Liberal Judaism, West London Synagogue, the Spanish and Portuguese Jews' Congregation and Belsize Square Synagogue are making their case over Edgwarebury Lane cemetery to a four-day Planning Inspectorate hearing at Hendon Town Hall.
Last October, Barnet councillors rejected expansion plans after objections from environmentalists who said the plans were visually detrimental and would ruin the homes of bats and rare falcons.
At the outset of the hearing on Tuesday, the synagogues pointed out that some sections of the cemetery would be full in under five years.
On behalf of the shuls, Sasha White said: "It is imperative that all of us can choose to be buried in a manner consistent with our religious beliefs. Those factors are of special importance when one is dealing with a section of society who have been the victims of much oppression and persecution.
"Belsize Square Synagogue was formed by those who literally fled another country for their lives. The stories of that community and its suffering are almost beyond imagination. This country gave those people a home in life. We now need to give them a continued home in death."
For the local planning authority, Alex Booth accepted "that, so far as is responsible, society does bury people in a manner consistent with their religious beliefs.
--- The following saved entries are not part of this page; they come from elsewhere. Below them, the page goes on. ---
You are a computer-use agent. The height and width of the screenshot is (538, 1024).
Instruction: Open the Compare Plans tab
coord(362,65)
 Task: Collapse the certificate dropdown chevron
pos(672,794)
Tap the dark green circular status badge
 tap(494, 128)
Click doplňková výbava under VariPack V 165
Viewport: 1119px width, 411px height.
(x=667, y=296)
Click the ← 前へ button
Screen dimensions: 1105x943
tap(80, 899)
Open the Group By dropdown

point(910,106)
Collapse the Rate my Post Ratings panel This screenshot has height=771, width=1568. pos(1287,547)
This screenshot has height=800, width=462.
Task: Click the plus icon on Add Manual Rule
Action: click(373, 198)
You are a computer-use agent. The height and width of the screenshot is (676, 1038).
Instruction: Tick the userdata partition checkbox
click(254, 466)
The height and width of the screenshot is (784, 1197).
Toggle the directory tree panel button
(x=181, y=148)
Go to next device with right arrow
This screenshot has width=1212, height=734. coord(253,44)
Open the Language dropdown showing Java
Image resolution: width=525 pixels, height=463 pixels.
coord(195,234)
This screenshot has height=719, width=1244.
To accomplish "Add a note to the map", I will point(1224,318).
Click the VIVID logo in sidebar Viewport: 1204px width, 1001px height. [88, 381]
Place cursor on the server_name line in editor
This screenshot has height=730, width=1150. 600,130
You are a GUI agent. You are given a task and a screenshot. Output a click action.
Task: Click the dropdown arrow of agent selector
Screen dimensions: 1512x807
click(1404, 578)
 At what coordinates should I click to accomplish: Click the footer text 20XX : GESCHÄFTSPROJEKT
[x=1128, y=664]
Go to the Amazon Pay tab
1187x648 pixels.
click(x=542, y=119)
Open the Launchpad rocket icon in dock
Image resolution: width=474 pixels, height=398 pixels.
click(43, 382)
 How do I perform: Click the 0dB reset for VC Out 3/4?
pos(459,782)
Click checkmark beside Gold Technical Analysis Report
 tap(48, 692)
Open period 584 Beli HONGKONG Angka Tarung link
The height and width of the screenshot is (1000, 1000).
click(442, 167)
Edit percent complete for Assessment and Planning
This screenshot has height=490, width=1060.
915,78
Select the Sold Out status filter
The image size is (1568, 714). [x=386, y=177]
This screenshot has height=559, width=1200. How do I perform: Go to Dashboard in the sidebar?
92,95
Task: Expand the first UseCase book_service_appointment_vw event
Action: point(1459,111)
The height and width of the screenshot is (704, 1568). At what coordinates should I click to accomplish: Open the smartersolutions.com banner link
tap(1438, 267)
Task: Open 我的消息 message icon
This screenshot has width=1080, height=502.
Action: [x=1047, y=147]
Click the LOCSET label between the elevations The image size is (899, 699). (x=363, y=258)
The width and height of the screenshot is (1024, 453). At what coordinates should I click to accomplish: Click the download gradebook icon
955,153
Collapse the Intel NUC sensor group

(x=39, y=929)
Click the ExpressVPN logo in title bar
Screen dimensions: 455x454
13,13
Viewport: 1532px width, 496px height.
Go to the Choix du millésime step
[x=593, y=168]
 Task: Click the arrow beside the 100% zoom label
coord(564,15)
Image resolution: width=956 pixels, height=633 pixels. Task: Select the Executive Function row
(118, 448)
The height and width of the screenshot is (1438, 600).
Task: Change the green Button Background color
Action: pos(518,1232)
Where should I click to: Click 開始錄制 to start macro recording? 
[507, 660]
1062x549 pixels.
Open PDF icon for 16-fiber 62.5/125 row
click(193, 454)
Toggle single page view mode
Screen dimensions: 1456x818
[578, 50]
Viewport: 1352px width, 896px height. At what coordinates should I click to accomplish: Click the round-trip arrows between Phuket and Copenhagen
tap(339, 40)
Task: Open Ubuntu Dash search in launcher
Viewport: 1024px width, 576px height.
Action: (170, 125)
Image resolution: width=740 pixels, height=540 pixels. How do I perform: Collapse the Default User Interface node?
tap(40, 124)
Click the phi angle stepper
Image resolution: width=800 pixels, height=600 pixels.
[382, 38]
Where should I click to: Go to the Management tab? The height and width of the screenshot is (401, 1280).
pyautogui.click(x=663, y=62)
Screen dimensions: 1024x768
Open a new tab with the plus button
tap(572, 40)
Further, it is obviously desirable that society buries individuals in their preferred location. However, the use of the word 'imperative' is inappropriate.
"There is no absolute right for members of any religious group to be buried in any particular location and in a society such as ours where space is at a premium and we are competing on available land, it is inevitable that a degree of compromise is necessary".
Eric Moonman, co-president of the Zionist Federation and a Belsize Square Synagogue member, attacked Mr Booth's comments as "repugnant".
The inquiry also heard from Clive Cohen, joint vice-chairman of the London Wildlife Trust.
A decision is expected within seven weeks.